▸ What needs to be done
Filter the entries down to the lines containing "computer", and copy those lines.

▸ Dataset
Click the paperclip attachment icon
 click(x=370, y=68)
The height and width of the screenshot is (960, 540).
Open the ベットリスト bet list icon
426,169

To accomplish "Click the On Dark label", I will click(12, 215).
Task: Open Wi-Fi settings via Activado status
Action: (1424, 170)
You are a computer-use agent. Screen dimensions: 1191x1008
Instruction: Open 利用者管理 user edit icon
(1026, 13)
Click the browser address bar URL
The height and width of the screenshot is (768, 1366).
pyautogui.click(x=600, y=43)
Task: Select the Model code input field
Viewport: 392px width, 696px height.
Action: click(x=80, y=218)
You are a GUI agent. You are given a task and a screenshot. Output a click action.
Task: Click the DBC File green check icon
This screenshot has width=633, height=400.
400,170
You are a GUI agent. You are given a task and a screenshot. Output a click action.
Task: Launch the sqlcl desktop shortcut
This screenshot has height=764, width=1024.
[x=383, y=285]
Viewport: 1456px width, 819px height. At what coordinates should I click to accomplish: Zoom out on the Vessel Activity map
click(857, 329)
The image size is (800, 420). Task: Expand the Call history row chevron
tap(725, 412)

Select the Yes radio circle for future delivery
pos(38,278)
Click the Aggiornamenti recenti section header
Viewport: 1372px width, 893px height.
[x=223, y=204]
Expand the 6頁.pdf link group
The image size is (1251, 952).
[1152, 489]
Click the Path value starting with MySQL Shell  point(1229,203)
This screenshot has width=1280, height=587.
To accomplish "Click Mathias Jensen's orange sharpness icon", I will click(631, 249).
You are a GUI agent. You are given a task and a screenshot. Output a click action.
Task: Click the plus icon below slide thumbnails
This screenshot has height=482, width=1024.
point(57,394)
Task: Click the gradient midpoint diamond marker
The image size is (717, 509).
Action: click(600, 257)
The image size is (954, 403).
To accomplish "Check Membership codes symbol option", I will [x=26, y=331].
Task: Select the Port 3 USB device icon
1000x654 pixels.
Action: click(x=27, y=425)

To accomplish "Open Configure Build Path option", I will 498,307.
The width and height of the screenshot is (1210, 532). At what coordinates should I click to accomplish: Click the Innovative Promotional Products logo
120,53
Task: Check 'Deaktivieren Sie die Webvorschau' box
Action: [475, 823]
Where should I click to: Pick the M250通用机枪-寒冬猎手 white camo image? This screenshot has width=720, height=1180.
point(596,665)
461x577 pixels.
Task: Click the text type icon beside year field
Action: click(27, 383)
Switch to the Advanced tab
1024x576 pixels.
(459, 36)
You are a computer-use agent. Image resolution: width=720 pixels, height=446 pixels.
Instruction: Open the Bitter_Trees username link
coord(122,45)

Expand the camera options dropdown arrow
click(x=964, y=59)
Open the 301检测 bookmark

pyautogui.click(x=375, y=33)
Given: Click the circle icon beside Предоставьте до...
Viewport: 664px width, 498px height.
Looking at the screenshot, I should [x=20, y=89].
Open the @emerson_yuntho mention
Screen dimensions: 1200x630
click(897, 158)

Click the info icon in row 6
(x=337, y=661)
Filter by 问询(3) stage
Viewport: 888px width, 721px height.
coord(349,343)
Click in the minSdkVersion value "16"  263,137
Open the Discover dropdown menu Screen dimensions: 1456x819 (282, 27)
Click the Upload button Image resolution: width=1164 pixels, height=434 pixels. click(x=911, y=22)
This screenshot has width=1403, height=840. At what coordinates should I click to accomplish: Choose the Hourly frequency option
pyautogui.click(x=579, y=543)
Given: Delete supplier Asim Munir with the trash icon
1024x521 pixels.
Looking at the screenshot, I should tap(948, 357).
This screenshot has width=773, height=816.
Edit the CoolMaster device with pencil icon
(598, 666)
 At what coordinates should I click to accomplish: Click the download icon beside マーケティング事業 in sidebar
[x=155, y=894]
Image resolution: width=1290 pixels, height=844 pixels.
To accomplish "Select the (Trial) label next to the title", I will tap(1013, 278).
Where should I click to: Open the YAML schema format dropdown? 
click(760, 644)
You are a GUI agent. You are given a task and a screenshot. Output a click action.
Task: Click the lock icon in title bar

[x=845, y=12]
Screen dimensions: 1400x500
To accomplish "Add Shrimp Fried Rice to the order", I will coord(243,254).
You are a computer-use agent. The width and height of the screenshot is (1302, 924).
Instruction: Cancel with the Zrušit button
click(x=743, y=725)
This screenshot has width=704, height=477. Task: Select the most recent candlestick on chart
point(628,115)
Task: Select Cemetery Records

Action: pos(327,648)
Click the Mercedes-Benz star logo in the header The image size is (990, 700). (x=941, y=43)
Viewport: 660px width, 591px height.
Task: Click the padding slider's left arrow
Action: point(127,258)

▸ Exercise response
You are a computer-use agent. Screen dimensions: 1191x1008
You are a computer-use agent. Image resolution: width=720 pixels, height=446 pixels.
You are a computer-use agent. The width and height of the screenshot is (1302, 924).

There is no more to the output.